Au début du conflit ukrainien, c’était encore loin d’être une évidence. Mais, un mois après, fin mars 2022, à la suite de la demande insistante des Ukrainiens, les Etats-Unis ont décidé de contourner certaines dispositions de leur propre législation et d’exporter les premières MTO occidentales en Ukraine : des drones baptisés « Switchblade », à cette période au nombre d’une centaine. Jusqu’ici, ces modèles de petits avions guidés par GPS et caméra n’avaient presque pas été testés lors d’opérations extérieures.

Dans le contexte de la longue course à l’armement qui débute alors en Ukraine, les Switchblade apparaissent très vite, aux yeux du Pentagone, beaucoup plus économiques (environ 6 000 dollars, soit 5 500 euros pièce pour le modèle le moins cher) que d’autres types d’armement comparables, par exemple des missiles antichars de type Javelin, dont le coût dépasse 150 000 dollars. 
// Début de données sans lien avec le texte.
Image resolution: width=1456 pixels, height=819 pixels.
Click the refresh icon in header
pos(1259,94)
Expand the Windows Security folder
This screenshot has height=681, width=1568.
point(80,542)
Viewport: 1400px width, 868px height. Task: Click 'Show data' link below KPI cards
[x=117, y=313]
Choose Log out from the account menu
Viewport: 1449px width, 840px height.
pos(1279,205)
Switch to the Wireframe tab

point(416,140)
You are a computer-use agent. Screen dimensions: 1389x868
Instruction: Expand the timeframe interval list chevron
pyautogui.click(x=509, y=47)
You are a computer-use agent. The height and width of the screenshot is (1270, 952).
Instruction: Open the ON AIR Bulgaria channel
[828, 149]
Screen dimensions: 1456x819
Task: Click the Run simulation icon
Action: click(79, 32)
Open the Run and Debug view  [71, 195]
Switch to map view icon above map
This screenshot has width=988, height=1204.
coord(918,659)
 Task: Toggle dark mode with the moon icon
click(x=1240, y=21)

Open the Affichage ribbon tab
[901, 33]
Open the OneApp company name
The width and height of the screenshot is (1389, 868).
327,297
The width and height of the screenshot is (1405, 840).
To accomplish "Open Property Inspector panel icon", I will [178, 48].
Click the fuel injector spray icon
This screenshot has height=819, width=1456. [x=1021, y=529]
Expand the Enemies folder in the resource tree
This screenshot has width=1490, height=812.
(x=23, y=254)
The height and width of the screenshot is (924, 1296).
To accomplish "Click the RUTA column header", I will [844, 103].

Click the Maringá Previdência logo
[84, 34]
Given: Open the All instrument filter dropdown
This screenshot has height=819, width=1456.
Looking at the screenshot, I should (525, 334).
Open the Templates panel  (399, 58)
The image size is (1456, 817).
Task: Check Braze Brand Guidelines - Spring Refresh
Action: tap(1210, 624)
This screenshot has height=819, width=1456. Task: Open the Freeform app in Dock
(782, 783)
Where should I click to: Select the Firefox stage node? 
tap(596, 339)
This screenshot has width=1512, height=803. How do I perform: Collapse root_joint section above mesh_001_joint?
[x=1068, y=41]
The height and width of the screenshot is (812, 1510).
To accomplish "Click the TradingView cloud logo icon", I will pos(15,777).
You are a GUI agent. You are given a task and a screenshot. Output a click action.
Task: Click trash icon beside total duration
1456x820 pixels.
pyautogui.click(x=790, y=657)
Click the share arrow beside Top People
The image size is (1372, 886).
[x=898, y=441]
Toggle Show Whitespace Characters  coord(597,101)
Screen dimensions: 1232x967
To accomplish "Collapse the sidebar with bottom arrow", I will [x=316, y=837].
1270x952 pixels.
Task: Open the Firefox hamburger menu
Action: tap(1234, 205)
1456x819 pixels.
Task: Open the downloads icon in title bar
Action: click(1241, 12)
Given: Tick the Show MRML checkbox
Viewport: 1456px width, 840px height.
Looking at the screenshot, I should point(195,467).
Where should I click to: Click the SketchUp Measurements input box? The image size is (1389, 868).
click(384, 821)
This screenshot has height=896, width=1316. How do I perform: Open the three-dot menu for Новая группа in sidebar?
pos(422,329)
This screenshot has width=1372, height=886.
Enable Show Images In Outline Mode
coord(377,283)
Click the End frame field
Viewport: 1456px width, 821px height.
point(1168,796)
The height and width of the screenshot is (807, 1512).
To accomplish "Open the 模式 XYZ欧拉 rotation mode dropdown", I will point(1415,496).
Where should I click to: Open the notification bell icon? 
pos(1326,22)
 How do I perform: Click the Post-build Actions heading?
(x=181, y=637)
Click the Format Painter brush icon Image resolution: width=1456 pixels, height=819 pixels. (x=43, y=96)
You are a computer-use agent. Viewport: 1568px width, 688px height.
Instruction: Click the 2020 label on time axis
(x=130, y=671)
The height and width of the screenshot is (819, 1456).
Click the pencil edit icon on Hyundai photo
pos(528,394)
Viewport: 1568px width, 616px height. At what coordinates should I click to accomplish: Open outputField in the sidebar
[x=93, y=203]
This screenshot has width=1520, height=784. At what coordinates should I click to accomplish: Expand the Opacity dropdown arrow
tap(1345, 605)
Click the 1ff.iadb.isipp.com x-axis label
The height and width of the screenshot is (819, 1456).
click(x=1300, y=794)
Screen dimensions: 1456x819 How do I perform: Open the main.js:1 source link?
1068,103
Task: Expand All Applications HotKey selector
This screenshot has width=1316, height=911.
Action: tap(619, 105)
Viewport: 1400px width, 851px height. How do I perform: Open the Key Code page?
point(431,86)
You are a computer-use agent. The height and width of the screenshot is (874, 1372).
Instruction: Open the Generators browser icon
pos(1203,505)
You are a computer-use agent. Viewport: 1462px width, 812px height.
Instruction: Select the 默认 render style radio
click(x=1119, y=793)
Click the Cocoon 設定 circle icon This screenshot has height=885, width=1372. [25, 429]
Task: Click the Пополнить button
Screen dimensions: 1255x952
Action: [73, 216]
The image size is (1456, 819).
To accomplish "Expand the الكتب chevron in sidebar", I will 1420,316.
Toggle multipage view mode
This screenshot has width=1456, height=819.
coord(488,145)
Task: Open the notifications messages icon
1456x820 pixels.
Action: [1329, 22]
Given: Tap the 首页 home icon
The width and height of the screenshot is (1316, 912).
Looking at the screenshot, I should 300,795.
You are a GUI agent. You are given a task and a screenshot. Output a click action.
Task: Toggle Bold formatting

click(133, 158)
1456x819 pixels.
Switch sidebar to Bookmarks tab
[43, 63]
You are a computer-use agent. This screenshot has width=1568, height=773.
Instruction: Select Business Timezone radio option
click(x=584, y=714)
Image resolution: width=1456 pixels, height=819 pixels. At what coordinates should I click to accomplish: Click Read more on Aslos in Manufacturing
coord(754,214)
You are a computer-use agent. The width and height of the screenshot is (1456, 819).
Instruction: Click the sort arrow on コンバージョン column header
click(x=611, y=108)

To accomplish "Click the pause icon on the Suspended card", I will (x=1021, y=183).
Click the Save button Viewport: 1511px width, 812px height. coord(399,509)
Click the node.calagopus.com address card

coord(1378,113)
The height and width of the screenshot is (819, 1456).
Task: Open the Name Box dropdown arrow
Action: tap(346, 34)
Plus de mille drones Switchblade ont ainsi été fabriqués pour Kiev depuis le début de la guerre, a dévoilé mi-mai AeroVironment, le fabricant américain. Un autre type de drone-kamikaze a été envoyé ultérieurement en Ukraine par les Etats-Unis – le Phoenix Ghost –, mais le nombre d’appareils livrés n’a pas été communiqué.

En parallèle, le conflit a bousculé les réserves que pouvaient avoir beaucoup de pays occidentaux quant à l’utilisation de drones-kamikazes. Le premier pays européen à avoir assumé l’acquisition de munitions téléopérées est la Lituanie, avec l’achat de Switchblade, en décembre 2022. En février, l’Estonie lui a emboîté le pas, avec un contrat annoncé de plus de 100 millions d’euros, passé auprès d’une société israélienne, ce afin d’équiper ses forces d’ici à 2025.

L’Italie et la France ont, quant à elles, franchi le pas ces derniers mois. L’Italie avec un contrat de 4 millions d’euros auprès d’un consortium réunissant l’israélien UVision et le groupe allemand Rheinmetall, la France en faisant le choix du Switchblade d’AeroVironment. Une option rendue possible par la décision de l’administration américaine de lever une nouvelle fois les restrictions à l’exportation pour ses munitions rôdeuses, et d’ouvrir ce marché, au-delà de l’Ukraine, à une vingtaine de ses alliés et partenaires.

« Combien et quand ? »

Côté français, l’acquisition de Swichblade a été présentée comme une solution « temporaire ». Deux projets de munitions téléopérées, baptisés « Colibri » et « Larinae », fabriqués par des sociétés françaises, ont été lancés en urgence, en mai 2022, peu après le début de la guerre en Ukraine, après des années de blocage sur la base de raisons éthiques. « Maintenant, la question n’est plus de savoir si on va avoir des MTO, mais combien et quand ? », résumait, il y a quelques semaines, un officier de l’armée de terre.

La part d’autonomie de ces drones, qui peuvent poursuivre une cible mouvante sur plusieurs kilomètres, est depuis toujours l’un des grands freins des Occidentaux. La ligne doctrinale française stipule que le militaire puisse contrôler « de bout en bout » la munition, c’est-à-dire pouvoir la dérouter si, par exemple, la cible se révèle ne pas être celle prévue initialement. Une façon de limiter les victimes collatérales. Mais certains experts doutent de cette capacité sur un théâtre de guerre très exposé, alors que beaucoup d’armées n’ont pas encore de doctrine éprouvée sur l’usage des MTO.